TASK TO COMPLETE: Write out the material below again, line for line, without any images.

***

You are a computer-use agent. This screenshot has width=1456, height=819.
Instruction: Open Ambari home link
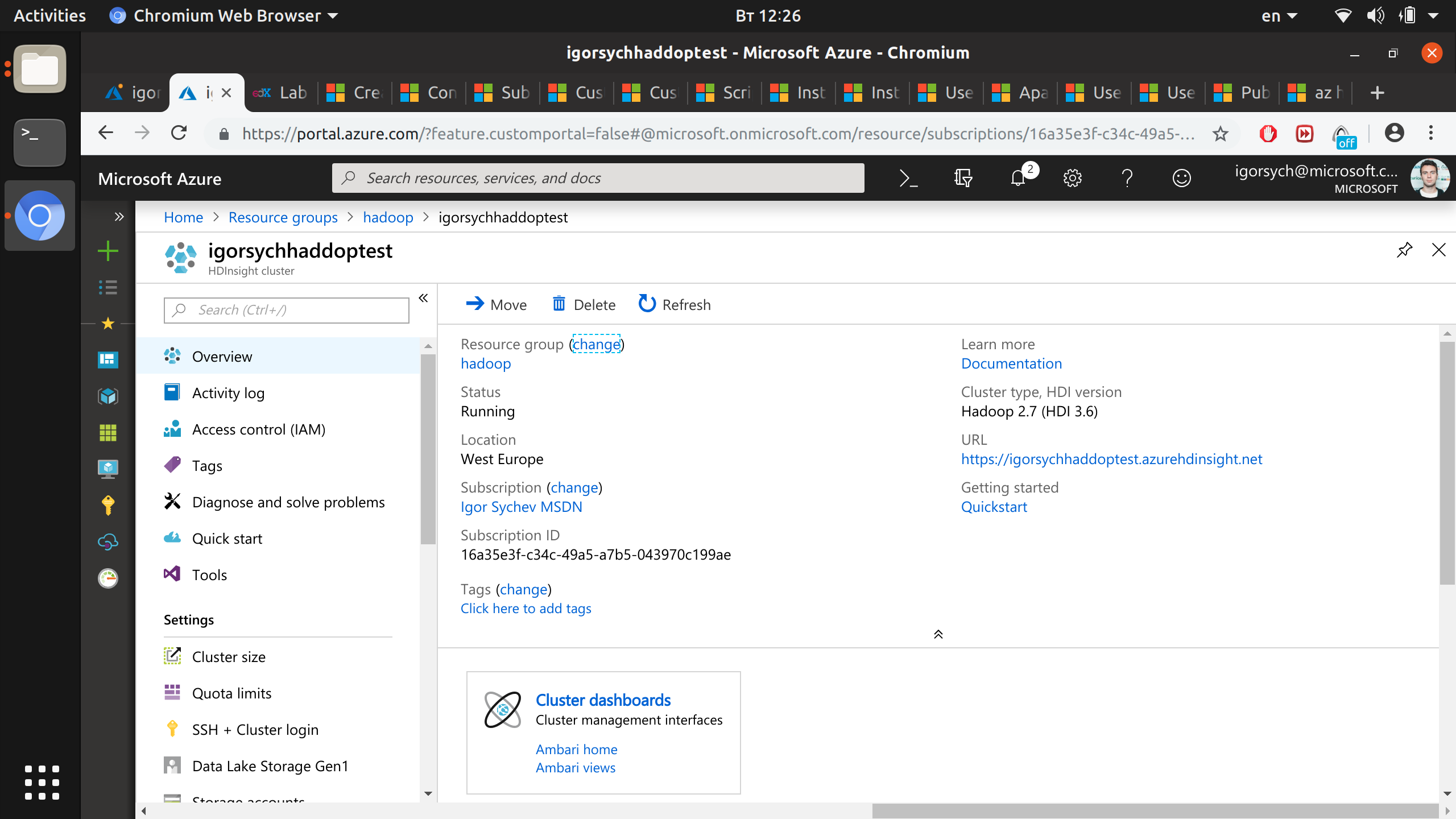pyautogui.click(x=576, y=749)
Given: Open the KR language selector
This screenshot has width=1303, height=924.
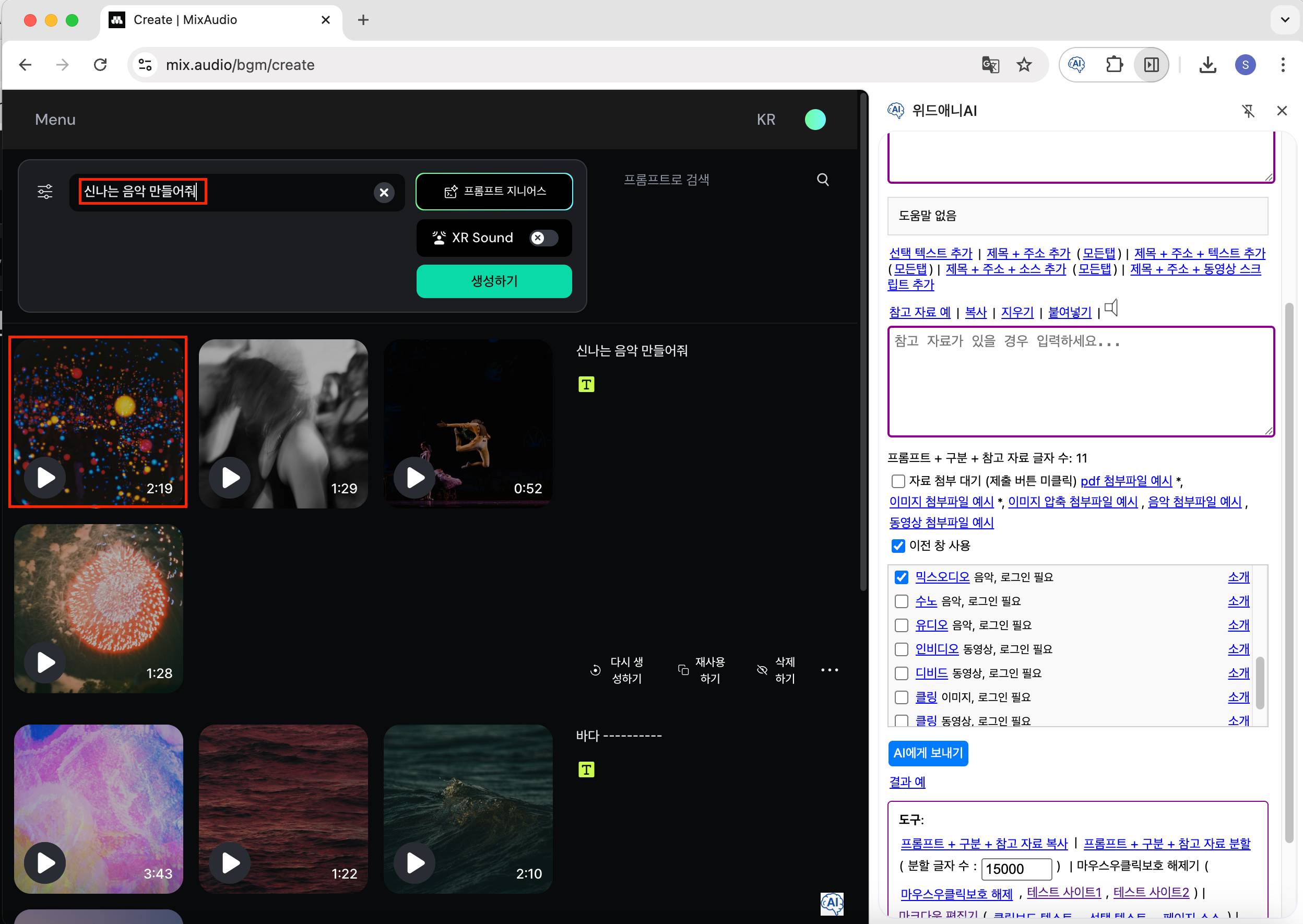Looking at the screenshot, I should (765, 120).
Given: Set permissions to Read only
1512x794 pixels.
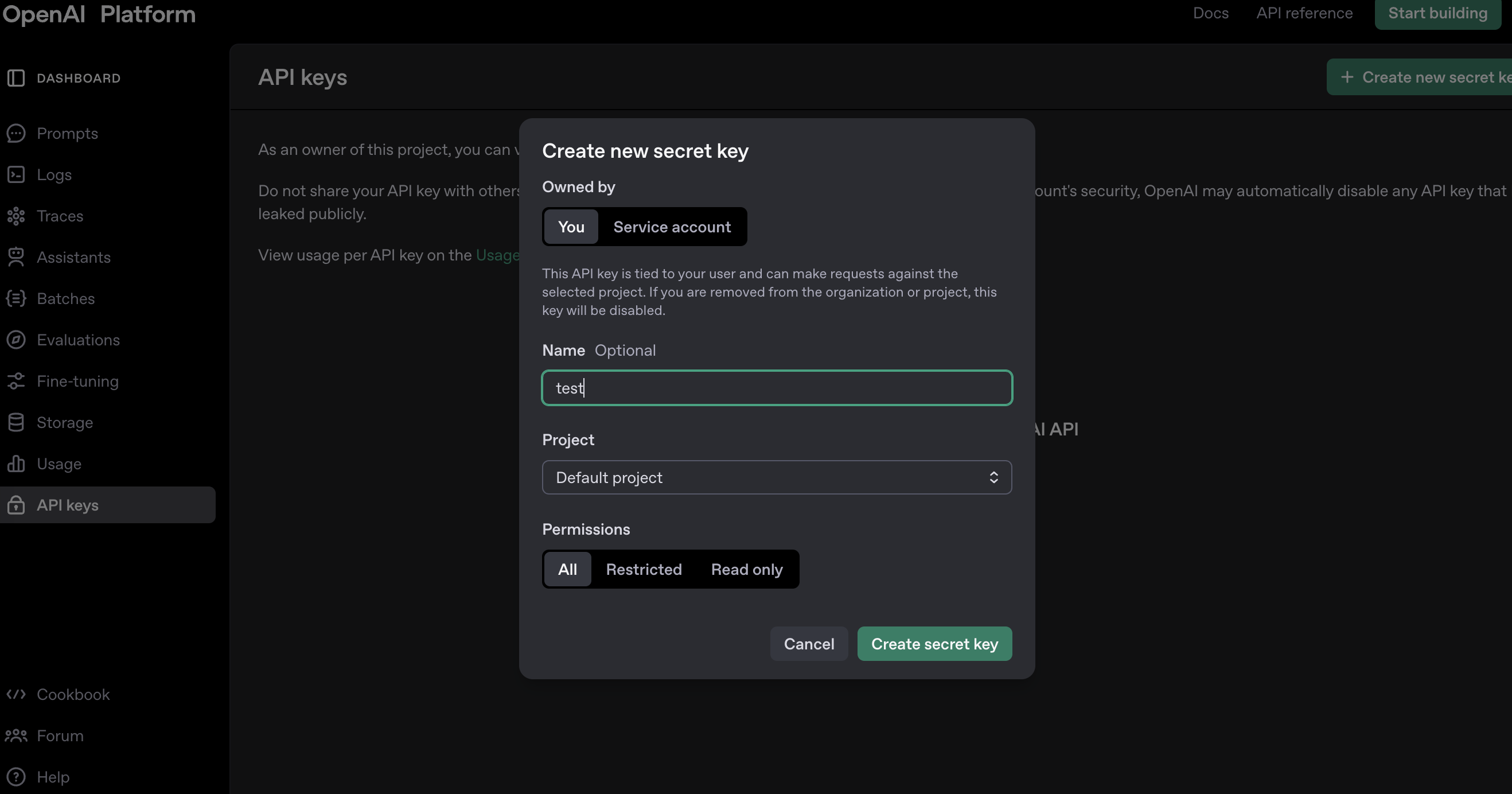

***

ANSWER FOR THIS EXERCISE:
You are a computer-use agent. This screenshot has width=1456, height=819.
Instruction: Open Ambari home link
pyautogui.click(x=576, y=749)
Given: Open the KR language selector
This screenshot has width=1303, height=924.
Looking at the screenshot, I should (765, 120).
Given: Set permissions to Read only
1512x794 pixels.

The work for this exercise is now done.